When serving in ministry, workers will likely deal with conflict. Whether you’re a volunteer on the church security team or the ministry secretary, it’s crucial to know how to defuse a situation verbally, resolving the conflict before it escalates.
One key to verbal de-escalation is staying emotionally neutral, says longtime law enforcement officer Juan Barrientes. He founded the Barrientes Training Group and has trained hundreds of police officers in verbal de-escalation techniques.
“We have to separate our intellect from our emotions,” Barrientes says. “When we stay neutral and exercise a third-person view of a situation, we can use our intellect to defuse hostility and begin to settle the conflict.”
It’s often impossible to settle a conflict until you understand its cause. That’s where listening skills enter the equation. Listen to both sides and demonstrate genuine concern for each person. You don’t have to agree with their perspectives; you just have to see their perspective—and ask questions, if necessary—to clarify the cause of the conflict. There are two different types of causes of conflict:
Foundational cause: The real reason for the conflict. Foundational causes range from insecurities to money problems to trust issues.
Precipitating cause: The triggering event for the conflict, or what sets someone off. Precipitating causes could be a child acting up, the loss of a job, or a medical diagnosis.

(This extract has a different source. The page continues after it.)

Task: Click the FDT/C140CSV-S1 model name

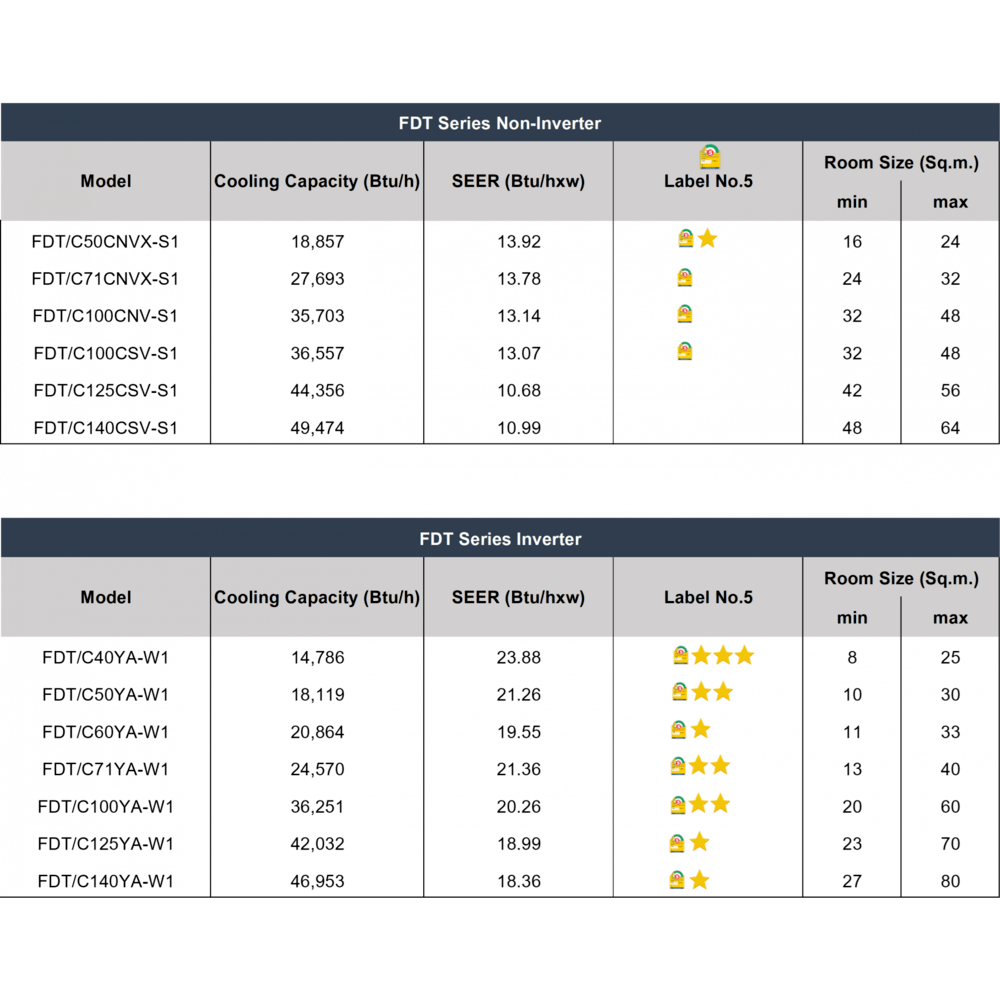Action: (105, 428)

A good listener can find the foundational cause of a conflict, which makes it easier to de-escalate the situation.
Barrientes uses a five-step process for verbally resolving conflict that is based on Verbal Judo:
Ask the party to speak with you about the conflict; do not tell them to “come over here” or “listen to me.” Ask in a calm, respectful manner. A speaker’s tone is often more important than the words he or she uses.
Set the context—or the parameters—of the situation to define the issue and help everyone to see the conflict from a third-person perspective. For example, if there is a dispute over a non-custodial parent taking a child home from the church nursery, a worker could set the context by saying, “Your child’s safety is important to us. My job as a volunteer is to make sure he is safely returned to the proper parent according to our nursery’s policies. I’d like to think we can work that out together.” Setting the context can help explain why the conflict is occurring and may lead the parties to understand what the proper resolution is.
Explain the options for resolving the conflict. This helps the parties to understand that they have power over the outcome and are not being backed into a corner.
Confirm that both parties agree on the proper action. This continues to empower them to resolve the conflict, instead of the parties feeling as if someone else is forcing them to do something.
Act. Put the chosen option into practice and resolve the conflict.
Conflicts occur everywhere—even at church. By using verbal de-escalation techniques, ministry workers can help to maintain a peaceful and caring atmosphere in their ministries.
*Verbal Judo concepts used with permission of Verbal Defense & Influence.